* _Requests_
- a) Using the text on Restricted Boltzmann Machines, explain in one to three sentences why the Restricted Boltzmann Machine was introduced as a simplified form of the Boltzmann Machine.
- b) Carry on the text on Restricted Boltzmann Machines from its last sentence.

* _Text block_

Restricted Boltzmann Machine

A Boltzmann Machine is an unsupervised generative neural network that models data using energy-based states with fully connected bidirectional neurons. Due to this, full connectivity training is computationally expensive and inefficient in practice.

A Restricted Boltzmann Machine (RBM) is a simplified version of the Boltzmann Machine designed to make training feasible. It consists of a visible layer and a hidden layer with no connections allowed between neurons within the same layer. RBMs learn latent features from unlabeled data and are widely used for representation learning and dimensionality reduction.

RBM is an unsupervised, generative, energy-based model that learns a probability distribution over input data.
It has two layers only a visible (input) layer and a hidden (feature) layer with no intra-layer connections.
RBMs are trained using Contrastive Divergence, which is an efficient approximation to maximum likelihood learning.
They can discover latent features that explain correlations in the input data.
RBMs are commonly used in feature learning, collaborative filtering, dimensionality reduction and as building blocks of Deep Belief Networks (DBNs).

How RBM Works

A Restricted Boltzmann Machine (RBM) is a generative stochastic neural network consisting of two layers a visible layer and a hidden layer. The term restricted means there are no connections within the same layer only between visible and hidden units.

learning — Parameter Learning vs. Sample Generation

The image shows the two phases of a Restricted Boltzmann Machine (RBM).

During learning visible units receive training data and adjust weights with hidden units to model the data distribution.
During generating the trained RBM uses sampling between hidden and visible units to produce new data samples similar to the training data.

* _Information provided_
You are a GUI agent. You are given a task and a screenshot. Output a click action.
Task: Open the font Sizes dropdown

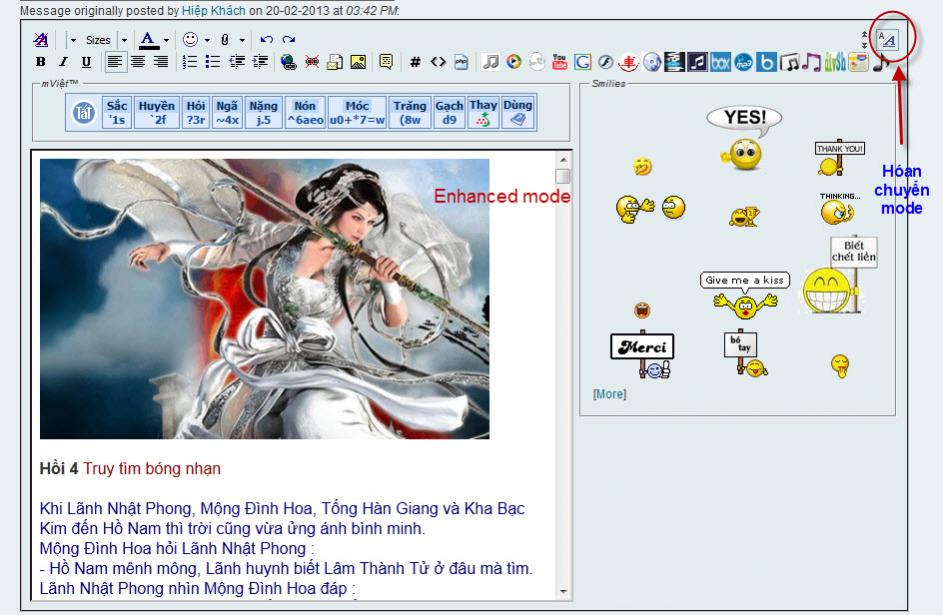pyautogui.click(x=98, y=40)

* _Answers provided_
- a) A Boltzmann Machine has fully connected bidirectional neurons, so training it is computationally expensive and inefficient in practice. The Restricted Boltzmann Machine allows no connections between neurons within the same layer, only between the visible and hidden layers, so that training becomes feasible.

- b)
RBM Architecture

Visible units (v): Represent the input data

v = (v_1, v_2, \dots, v_n)

Hidden units (h): Capture latent features

h = (h_1, h_2, \dots, h_m)

Weights (W): Connections between visible and hidden units. W_{ij} connects v_i \text{ and } h_j.
Biases: Visible bias {b_i} and hidden bias c_j

Energy Function

The RBM assigns an energy to each configuration of visible and hidden units:

E(v, h) = - \sum_{i=1}^{n} b_i v_i - \sum_{j=1}^{m} c_j h_j - \sum_{i=1}^{n} \sum_{j=1}^{m} v_i W_{ij} h_j

where

v_i: state of visible unit i
h_j: state of hidden unit j
W_{ij}: weight between visible unit i and hidden unit j

Lower energy leads to higher probability.

Learning Process of Restricted Boltzmann Machine

The learning process of an RBM aims to reduce the reconstruction error. This is achieved by iteratively updating the weights so that the reconstructed data becomes closer to the original data distribution.

1. Reconstruction Error

Reconstruction error is define by:

v^{(0)}-v^{(1)}

where

v^{(0)}: original input (visible units)
v^{(1)}: reconstructed input

The goal of learning is to minimize this error over successive training iterations by adjusting the weights W.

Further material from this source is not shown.